The number of homes Knight Frank rented out for £15,000 a week or more nearly doubled last year to 20, from 11 in 2016.

They included a seven-bedroom house at Kensington Park Gardens in Notting Hill, with six bathrooms, a billiard room, wine room and garden with water features, let for £15,950 a week.

With house prices falling in parts of London, a growing number of wealthy people are choosing to rent – also to avoid hefty tax bills. Following increases in stamp duty, property taxes are the equivalent of three to four years’ rent.

Knight Frank set up a super-prime lettings department in 2015 in response to rising demand. Tom Smith, who runs the division, said: “Demand is resilient due to higher rates of stamp duty and the associated uncertainty over the short-term prospects for price growth in the sales market. A lack of clarity regarding Brexit has also been a factor.”

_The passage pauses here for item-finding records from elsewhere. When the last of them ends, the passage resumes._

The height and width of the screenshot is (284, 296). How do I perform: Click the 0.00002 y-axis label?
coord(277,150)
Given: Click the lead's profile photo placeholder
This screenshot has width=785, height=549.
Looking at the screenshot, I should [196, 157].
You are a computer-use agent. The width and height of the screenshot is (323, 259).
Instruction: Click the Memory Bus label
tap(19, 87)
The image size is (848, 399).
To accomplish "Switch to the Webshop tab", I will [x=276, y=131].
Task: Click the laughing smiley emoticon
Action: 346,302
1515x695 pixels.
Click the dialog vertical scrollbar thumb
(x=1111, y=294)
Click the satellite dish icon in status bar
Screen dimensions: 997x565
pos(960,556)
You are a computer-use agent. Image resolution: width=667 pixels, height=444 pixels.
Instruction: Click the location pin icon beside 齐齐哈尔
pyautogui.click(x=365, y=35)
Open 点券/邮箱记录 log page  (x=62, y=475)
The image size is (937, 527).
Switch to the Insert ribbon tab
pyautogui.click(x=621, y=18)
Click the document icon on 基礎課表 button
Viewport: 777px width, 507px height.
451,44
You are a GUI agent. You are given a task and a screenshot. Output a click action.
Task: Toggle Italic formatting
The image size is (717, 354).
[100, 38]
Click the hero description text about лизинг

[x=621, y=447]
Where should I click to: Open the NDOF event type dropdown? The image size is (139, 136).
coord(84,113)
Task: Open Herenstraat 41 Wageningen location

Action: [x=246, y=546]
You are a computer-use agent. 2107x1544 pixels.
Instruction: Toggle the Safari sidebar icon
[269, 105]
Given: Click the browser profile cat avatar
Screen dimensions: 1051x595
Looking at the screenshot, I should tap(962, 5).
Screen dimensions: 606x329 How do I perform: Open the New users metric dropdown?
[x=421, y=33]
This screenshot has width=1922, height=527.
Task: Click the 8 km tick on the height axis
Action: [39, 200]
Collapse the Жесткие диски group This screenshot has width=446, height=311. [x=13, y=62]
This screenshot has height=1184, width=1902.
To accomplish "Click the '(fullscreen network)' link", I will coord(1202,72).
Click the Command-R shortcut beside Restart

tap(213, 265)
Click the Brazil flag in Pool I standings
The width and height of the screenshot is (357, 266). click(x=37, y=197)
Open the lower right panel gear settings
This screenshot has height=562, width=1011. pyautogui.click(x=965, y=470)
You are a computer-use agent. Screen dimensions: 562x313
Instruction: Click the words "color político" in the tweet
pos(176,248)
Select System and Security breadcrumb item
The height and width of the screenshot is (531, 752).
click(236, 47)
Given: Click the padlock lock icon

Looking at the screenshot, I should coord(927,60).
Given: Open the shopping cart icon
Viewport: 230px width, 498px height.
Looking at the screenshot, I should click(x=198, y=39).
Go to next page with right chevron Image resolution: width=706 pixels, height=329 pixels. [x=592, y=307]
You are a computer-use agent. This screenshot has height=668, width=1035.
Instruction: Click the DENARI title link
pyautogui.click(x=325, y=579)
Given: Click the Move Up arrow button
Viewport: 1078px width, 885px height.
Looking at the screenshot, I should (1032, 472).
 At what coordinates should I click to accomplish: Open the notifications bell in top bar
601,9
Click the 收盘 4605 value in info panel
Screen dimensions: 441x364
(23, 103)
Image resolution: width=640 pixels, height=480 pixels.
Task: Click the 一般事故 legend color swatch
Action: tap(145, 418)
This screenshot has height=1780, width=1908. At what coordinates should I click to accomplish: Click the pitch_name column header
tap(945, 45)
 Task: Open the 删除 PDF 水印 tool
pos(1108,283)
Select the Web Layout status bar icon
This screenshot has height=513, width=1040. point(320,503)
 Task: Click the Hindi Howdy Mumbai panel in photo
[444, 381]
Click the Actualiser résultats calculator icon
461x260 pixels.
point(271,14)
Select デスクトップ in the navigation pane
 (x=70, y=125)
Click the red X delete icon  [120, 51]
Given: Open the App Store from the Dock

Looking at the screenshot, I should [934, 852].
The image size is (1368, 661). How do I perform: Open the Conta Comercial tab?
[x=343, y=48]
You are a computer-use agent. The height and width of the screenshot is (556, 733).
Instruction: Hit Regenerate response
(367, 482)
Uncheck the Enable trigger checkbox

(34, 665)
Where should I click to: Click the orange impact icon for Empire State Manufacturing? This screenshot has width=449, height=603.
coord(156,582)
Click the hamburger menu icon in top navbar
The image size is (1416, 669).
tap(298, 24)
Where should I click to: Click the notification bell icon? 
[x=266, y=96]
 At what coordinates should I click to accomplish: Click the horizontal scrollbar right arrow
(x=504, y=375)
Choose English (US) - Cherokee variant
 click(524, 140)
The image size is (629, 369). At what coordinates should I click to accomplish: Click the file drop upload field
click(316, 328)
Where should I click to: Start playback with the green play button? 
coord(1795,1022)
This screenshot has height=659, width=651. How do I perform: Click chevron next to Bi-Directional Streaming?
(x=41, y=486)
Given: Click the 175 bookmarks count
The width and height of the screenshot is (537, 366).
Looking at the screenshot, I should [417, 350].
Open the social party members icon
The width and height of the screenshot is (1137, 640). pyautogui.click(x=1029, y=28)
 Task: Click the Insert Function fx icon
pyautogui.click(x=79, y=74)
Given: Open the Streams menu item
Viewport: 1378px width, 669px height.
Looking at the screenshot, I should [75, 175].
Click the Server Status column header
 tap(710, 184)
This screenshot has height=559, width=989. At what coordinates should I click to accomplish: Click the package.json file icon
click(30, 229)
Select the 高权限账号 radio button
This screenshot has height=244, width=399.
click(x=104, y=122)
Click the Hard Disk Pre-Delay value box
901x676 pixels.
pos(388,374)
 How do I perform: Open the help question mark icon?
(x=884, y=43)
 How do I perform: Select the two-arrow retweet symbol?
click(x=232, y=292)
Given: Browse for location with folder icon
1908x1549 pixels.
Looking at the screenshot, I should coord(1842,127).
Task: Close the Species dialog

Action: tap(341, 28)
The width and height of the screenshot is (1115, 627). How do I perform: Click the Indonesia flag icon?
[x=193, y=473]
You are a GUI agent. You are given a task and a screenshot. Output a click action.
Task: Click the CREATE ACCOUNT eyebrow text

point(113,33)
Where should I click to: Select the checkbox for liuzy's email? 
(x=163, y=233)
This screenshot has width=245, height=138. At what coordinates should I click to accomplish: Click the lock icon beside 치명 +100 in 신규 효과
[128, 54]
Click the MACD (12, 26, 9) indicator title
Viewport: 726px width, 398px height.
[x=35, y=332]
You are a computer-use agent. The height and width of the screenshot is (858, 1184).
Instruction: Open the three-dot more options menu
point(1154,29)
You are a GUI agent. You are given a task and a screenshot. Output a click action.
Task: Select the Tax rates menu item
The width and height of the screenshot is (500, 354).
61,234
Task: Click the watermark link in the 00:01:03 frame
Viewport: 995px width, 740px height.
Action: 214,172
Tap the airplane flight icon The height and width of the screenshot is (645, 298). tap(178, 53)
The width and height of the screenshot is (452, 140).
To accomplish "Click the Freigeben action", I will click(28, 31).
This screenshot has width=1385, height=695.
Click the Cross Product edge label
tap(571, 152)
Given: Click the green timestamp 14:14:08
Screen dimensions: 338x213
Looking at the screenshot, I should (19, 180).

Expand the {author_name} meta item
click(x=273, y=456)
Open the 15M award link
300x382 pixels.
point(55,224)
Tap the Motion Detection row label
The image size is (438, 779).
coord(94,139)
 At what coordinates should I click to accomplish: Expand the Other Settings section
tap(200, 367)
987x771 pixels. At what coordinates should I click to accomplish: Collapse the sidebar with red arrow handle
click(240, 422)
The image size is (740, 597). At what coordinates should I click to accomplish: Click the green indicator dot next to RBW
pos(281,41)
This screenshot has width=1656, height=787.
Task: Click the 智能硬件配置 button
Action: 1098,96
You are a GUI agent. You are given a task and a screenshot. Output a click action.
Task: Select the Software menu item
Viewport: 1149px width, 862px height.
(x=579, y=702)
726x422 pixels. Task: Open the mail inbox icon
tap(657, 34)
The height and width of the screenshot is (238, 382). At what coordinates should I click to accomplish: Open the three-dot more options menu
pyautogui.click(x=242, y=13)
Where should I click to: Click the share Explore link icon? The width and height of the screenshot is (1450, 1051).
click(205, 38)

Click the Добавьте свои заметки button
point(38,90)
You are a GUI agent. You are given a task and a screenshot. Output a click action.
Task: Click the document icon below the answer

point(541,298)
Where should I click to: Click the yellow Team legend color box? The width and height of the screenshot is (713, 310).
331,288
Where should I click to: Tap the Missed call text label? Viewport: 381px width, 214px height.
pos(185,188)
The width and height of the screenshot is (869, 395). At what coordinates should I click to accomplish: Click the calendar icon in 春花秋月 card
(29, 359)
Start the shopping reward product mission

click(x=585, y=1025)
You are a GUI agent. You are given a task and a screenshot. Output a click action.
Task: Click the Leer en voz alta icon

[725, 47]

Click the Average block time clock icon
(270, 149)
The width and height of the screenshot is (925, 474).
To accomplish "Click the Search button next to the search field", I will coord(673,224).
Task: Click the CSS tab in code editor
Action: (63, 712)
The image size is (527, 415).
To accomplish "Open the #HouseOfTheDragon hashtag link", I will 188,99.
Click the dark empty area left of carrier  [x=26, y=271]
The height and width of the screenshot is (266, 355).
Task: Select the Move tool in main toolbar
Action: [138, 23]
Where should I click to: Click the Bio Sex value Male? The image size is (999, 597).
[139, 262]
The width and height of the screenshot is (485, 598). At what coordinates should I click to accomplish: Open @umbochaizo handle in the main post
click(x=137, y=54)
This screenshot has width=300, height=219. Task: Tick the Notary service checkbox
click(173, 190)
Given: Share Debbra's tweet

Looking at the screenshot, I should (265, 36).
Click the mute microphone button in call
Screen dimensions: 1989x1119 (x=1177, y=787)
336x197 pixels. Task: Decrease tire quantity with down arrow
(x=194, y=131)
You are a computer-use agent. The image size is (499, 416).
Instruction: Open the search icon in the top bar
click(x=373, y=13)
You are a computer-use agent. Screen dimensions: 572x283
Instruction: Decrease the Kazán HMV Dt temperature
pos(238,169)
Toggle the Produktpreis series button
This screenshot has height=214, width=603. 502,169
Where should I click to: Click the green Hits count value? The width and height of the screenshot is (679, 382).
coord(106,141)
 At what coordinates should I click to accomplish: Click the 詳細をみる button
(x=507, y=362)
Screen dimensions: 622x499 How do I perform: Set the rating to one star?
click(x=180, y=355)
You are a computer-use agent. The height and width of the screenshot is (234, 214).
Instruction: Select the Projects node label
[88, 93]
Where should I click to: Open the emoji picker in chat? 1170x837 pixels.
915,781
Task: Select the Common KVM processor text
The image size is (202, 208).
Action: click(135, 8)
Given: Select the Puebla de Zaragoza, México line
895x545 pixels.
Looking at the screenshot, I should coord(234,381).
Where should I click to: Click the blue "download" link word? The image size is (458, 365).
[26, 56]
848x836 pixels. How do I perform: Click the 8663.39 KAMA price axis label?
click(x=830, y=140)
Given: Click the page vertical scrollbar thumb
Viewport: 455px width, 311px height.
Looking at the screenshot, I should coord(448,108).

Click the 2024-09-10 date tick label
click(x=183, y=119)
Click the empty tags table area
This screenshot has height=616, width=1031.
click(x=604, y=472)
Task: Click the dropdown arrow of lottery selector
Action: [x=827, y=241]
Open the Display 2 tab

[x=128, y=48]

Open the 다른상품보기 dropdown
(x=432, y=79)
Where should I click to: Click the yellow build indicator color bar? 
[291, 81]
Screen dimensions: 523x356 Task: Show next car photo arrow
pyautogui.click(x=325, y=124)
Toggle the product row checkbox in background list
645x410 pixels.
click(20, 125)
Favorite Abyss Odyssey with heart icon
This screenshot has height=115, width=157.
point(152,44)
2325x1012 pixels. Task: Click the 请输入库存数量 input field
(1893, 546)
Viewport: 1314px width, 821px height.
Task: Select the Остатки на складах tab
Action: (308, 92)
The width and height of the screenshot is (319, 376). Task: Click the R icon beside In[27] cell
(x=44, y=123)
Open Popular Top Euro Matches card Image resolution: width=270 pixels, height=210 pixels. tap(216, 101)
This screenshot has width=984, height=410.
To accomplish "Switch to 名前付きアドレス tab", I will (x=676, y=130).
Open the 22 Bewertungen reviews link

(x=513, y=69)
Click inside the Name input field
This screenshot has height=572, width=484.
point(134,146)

More developers are offering luxury homes for rent because they are struggling to sell them, to avoid big price cuts, Smith said. Owners of top-end properties are knocking about £1m off their prices to sell them, Mayfair-based property buying agent Garrington reported last month.

The average length of a super-prime tenancy rose to 589 days in 2017, compared with 548 in 2016 and 528 in 2015, says Knight Frank.

Most super-prime renters are drawn to west London. Knightsbridge still tops the list for high-end lettings, followed by Mayfair, St John’s Wood, Kensington, Belgravia, Notting Hill and Hampstead.